A agonia do governo Tory prolongou-se excessivamente devido ao sistema parlamentar, quando já não tinha o apoio da esmagadora maioria do eleitorado, e enquanto ia passando pela chefia do governo uma sucessão de primeiros-ministros de uma incompetência atroz.
Em suma, deixaram a economia do país num estado lamentável, de tal modo que o governo trabalhista recentemente eleito já teve que vir alertar sobre a inevitabilidade do orçamento de estado do próximo ano ter de ser restritivo. Agora é que a população vai sentir na pele o resultado da precipitação estúpida do ex-primeiro-ministro conservador David Cameron, que se lembrou de convocar o referendo pensando que o iria ganhar. Em vez disso abriu uma caixa de Pandora que está longe de ser fechada.
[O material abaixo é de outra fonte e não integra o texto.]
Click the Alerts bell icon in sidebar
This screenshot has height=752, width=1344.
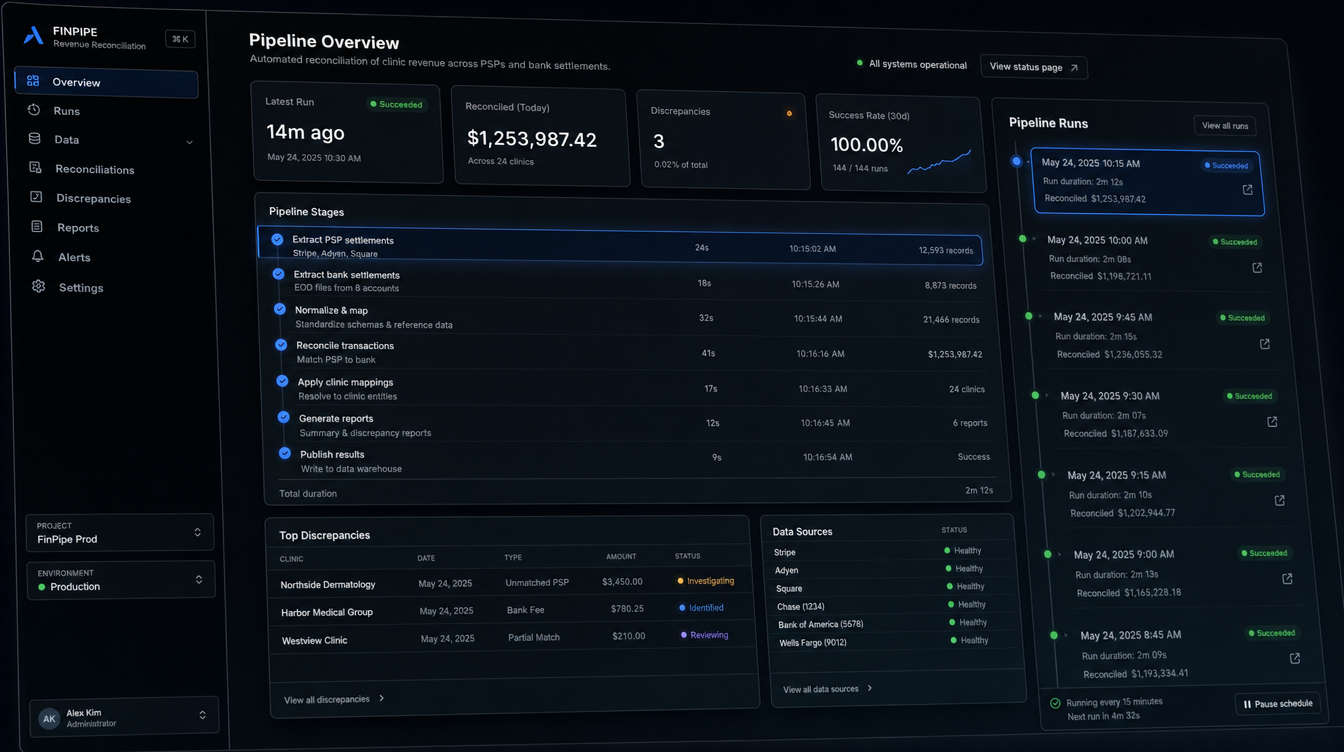click(37, 256)
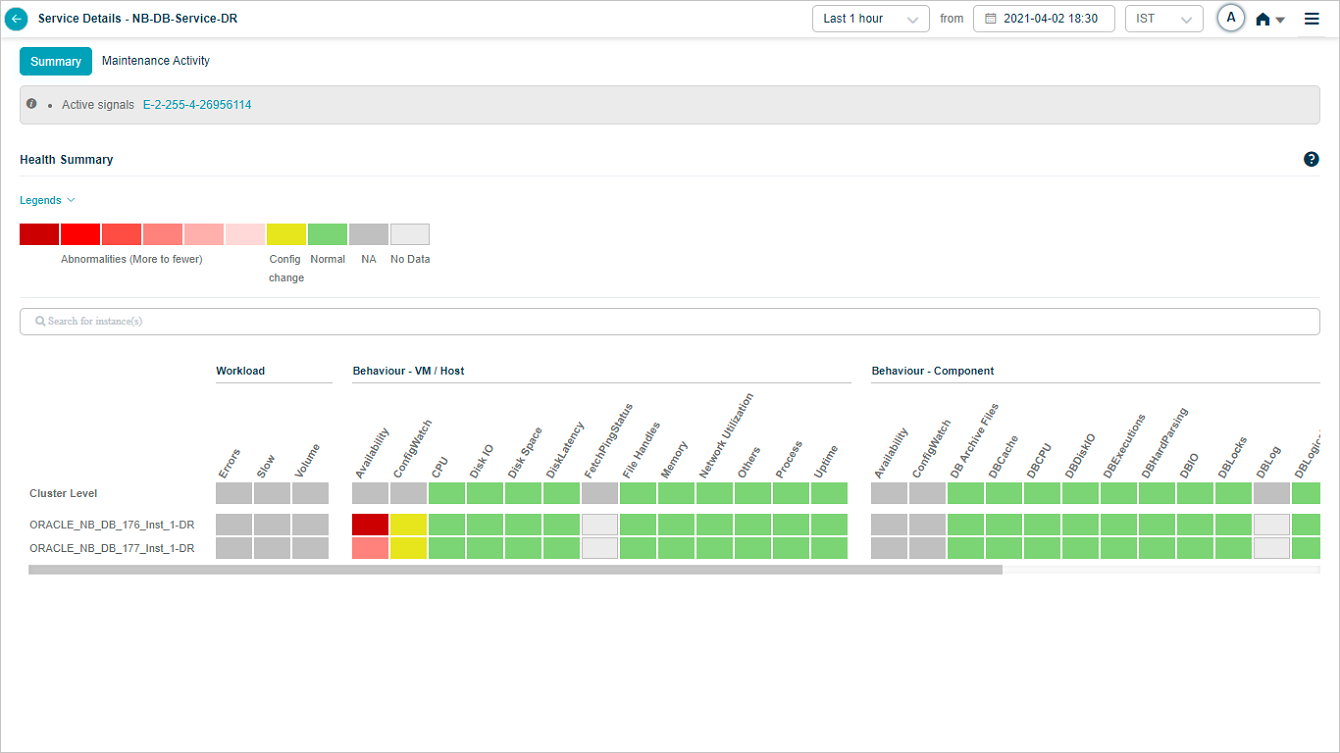Click the yellow Config change legend swatch
Screen dimensions: 1340x753
coord(286,235)
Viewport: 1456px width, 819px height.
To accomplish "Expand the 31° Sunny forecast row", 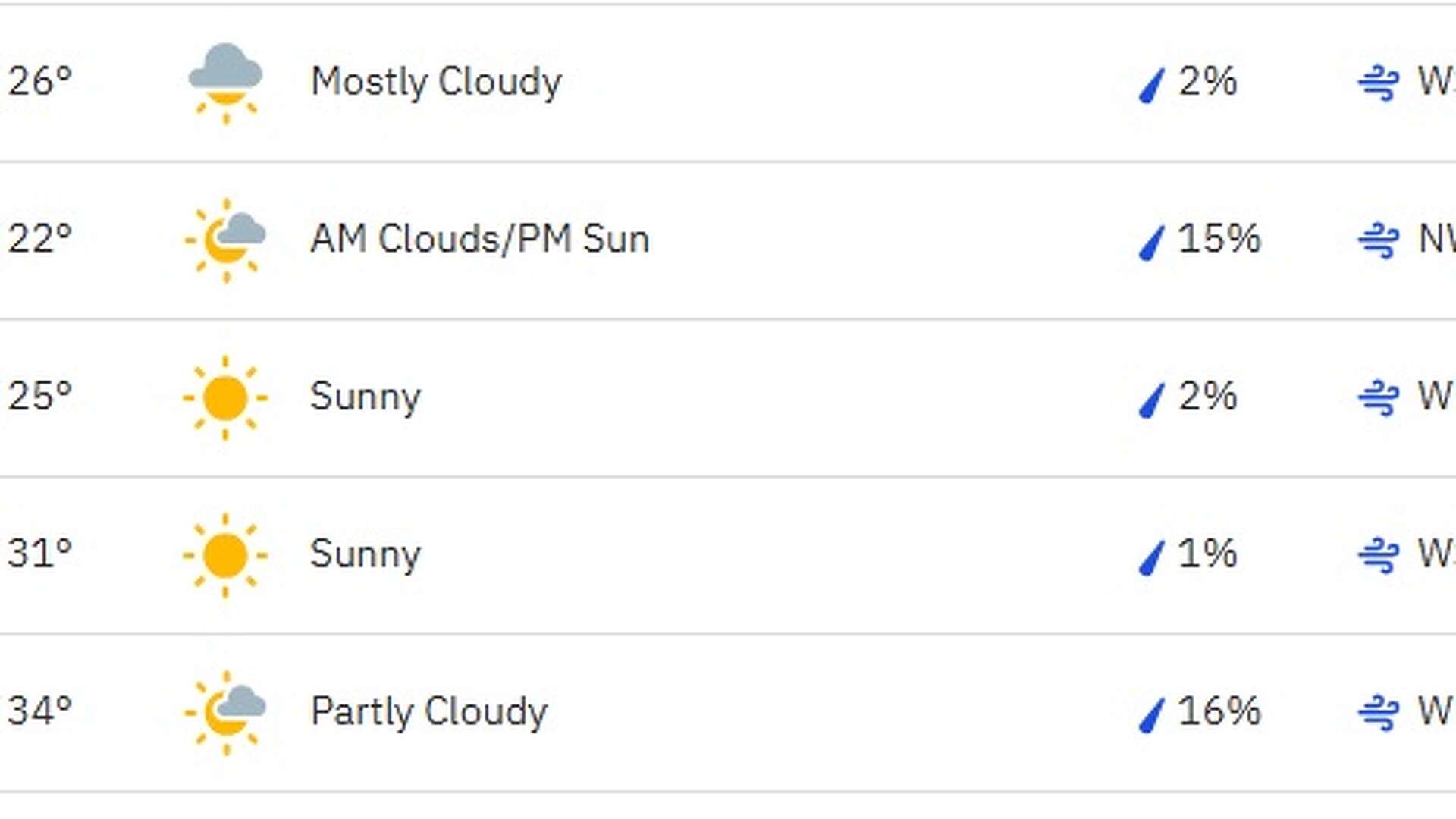I will [x=728, y=555].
Os idosos nostálgicos da Inglaterra imperial estão agora a ver os seus centros comunitários fechados. Bem avisaram os líderes da Igreja de Inglaterra quando vaticinaram que os mais pobres ficariam a perder e muito com o Brexit, caso o Reino Unido saísse da União Europeia sem acordo, quando Boris Johnson correu a pedir a suspensão do Parlamento à rainha, sem dar tempo a que os deputados que se opunham à saída pudessem discutir, analisar e pôr em marcha legislação necessária para evitar a saída.
O Brexit foi um êxodo falhado. Só o orgulho nacional impede os ingleses e apenas eles (a Escócia votou contra a saída!) de estenderem a mão à palmatória por terem dado ouvidos ao canto da sereia populista, e admitirem que estariam bem melhor dentro do que fora. Apesar dos seus defeitos e dificuldades a UE ainda é um espaço de progresso e prosperidade.
O novo primeiro-ministro, o trabalhista Keir Starmer, já demonstrou interesse em aproximar a Grã-Bretanha da UE. Daqui a uns anos há-de se voltar a colocar a hipótese da readmissão. Mas ninguém vai devolver o tempo entretanto perdido.